Awesome
Lossy Image Compression with Conditional Diffusion Models
This repository contains the codebase for our paper on Lossy Image Compression with Conditional Diffusion Models. We provide an off-the-shelf test code for both x-parameterization and epsilon-parameterization.
Usage
- There are two separate folders,
epsilonparam
andxparam
, for the epsilon-parameterization and x-parameterization models, respectively. Please use the appropriate folder depending on the model you want to work with. This is because there are some minor differences between the x-param and e-param models, making them incompatible with each other. - Before running the test code, please read the comments about the arguments in the code to ensure proper usage.
- Note that this test code is provided as a template, you may need to write your own dataloader to get the actual results.

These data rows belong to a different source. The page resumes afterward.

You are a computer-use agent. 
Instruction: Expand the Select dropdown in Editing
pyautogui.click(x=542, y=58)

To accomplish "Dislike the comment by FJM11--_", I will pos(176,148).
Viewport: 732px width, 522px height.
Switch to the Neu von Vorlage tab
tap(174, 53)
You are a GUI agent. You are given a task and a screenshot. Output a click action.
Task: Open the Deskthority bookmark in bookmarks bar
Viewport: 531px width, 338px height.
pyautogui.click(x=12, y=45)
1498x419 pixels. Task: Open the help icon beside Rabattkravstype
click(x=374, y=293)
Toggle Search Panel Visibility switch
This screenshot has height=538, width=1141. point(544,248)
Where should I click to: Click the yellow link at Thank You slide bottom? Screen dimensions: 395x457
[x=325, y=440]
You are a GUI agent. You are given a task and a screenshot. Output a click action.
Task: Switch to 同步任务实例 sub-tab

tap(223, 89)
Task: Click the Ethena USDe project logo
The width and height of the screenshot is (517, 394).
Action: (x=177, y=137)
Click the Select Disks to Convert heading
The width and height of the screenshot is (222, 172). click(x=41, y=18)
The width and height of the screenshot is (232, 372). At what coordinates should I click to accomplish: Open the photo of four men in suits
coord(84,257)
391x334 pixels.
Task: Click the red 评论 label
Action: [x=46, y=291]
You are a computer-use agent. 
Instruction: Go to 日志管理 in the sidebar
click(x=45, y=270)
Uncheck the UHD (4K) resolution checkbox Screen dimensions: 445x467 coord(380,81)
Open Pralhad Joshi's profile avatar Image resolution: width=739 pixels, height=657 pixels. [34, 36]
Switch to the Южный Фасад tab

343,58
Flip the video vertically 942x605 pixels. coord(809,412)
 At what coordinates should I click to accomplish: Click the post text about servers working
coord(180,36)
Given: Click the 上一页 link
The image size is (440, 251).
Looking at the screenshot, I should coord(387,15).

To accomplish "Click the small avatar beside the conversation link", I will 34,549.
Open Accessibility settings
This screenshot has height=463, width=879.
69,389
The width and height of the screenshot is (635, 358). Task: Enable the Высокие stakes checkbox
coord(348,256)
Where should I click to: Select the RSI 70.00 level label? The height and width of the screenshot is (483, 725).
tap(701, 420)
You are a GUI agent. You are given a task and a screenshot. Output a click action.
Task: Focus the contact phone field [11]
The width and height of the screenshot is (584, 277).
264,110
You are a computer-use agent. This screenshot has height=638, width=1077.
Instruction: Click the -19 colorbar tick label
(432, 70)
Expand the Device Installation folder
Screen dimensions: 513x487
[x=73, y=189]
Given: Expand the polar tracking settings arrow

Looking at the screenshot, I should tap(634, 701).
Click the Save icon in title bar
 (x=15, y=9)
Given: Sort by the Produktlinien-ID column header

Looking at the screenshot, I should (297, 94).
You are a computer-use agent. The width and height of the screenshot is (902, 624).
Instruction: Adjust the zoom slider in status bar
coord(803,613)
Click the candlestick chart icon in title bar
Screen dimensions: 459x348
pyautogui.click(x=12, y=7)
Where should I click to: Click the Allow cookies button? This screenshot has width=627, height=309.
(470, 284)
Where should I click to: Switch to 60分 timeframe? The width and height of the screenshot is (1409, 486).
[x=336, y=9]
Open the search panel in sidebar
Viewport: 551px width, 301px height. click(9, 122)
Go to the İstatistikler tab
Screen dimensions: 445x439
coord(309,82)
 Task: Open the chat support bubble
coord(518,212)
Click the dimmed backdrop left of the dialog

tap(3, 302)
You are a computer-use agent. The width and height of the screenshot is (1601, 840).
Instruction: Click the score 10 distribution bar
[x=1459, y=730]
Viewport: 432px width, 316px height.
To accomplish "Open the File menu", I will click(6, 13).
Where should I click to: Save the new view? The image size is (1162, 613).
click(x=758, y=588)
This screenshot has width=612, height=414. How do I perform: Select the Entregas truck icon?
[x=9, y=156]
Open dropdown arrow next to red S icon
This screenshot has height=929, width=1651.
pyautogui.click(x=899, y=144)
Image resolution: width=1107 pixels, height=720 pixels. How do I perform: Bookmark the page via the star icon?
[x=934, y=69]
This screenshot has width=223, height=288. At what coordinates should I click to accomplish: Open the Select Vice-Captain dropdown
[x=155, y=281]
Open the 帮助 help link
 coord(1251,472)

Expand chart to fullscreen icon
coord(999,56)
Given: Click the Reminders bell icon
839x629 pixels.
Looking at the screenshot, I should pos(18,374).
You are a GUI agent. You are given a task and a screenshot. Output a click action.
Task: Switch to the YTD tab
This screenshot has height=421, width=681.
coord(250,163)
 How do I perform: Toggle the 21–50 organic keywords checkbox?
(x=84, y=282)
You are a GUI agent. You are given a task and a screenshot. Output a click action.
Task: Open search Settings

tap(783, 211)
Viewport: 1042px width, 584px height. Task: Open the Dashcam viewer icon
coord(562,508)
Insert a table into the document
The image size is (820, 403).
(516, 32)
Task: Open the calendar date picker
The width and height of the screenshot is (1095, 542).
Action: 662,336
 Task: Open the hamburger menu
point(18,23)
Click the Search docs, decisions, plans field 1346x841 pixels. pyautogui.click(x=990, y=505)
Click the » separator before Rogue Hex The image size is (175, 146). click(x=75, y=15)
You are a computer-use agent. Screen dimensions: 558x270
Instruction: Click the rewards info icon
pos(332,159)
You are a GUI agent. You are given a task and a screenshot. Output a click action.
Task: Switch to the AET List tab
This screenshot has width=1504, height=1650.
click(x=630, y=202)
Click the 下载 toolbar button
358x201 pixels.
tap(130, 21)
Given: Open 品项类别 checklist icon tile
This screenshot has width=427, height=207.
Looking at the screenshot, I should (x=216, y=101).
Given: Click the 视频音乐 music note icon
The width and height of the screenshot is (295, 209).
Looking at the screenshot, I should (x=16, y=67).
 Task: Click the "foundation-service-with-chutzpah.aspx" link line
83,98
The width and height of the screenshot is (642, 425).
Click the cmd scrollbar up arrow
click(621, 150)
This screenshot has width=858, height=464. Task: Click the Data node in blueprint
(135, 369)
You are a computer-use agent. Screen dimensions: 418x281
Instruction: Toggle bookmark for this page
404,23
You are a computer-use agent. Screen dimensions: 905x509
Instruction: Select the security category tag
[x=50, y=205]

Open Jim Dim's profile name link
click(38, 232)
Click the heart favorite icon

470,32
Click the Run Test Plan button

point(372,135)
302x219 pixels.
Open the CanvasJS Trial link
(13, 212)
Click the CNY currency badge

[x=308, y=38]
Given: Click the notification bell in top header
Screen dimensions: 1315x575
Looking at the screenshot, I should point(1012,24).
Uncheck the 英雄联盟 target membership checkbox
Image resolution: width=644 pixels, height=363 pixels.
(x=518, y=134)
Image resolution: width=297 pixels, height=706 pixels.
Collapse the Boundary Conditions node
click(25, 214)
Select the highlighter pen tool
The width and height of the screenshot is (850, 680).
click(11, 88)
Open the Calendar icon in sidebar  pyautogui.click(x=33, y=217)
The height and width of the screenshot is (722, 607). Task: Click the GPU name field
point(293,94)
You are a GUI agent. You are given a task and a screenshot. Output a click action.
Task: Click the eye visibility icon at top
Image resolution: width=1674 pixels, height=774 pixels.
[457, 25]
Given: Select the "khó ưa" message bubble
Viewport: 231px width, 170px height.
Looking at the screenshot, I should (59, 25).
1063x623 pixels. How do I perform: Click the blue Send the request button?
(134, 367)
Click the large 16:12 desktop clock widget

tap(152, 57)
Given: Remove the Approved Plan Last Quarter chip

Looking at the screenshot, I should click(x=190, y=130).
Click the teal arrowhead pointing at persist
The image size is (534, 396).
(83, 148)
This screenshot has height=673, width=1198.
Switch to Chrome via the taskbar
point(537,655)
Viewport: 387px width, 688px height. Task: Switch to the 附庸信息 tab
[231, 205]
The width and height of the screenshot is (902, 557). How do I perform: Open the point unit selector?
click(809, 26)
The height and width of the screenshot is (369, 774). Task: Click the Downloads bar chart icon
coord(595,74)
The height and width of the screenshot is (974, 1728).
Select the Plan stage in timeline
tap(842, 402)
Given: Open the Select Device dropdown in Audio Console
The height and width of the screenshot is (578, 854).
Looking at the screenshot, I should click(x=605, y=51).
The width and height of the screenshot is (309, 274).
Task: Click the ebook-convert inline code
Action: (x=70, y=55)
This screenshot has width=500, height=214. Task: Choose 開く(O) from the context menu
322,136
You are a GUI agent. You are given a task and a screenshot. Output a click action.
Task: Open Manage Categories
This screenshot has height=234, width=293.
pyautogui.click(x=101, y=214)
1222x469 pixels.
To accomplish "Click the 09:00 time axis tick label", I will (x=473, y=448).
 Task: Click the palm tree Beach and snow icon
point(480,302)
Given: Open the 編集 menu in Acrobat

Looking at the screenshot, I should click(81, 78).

- We also provide 3 images from Kodak dataset in the
imgs
folder for testing. You can use them to test the code.
Model Weights
The model weights can be downloaded from this link.
- Why the x-param weights are approximately twice as large as the epsilon-param weights? For the x-parameterization, I saved both the exponential moving average (ema) and the latest model. When I load the model, I only load the ema.
Please feel free to explore the code and experiment with the models. If you have any questions or encounter any issues, don't hesitate to reach out to us.
Environment
please use the environment.yml file to create a conda environment. (It may contain redundant packages.)